* Source material *
== Segment start ==

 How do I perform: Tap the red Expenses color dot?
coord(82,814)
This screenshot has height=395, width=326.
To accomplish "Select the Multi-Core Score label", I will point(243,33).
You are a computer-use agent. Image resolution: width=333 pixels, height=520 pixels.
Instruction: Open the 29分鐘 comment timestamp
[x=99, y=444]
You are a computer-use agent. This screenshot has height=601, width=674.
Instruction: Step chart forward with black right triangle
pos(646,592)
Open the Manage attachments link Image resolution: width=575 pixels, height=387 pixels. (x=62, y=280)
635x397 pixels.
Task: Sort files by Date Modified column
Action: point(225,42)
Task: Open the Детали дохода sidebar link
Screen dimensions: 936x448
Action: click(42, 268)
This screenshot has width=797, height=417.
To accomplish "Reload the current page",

== Segment end ==

* What the task requires *
The answer must be every line of the listing that holds the word "computer".

* Task solution *
You are a computer-use agent. Image resolution: width=333 pixels, height=520 pixels.
You are a computer-use agent. This screenshot has height=601, width=674.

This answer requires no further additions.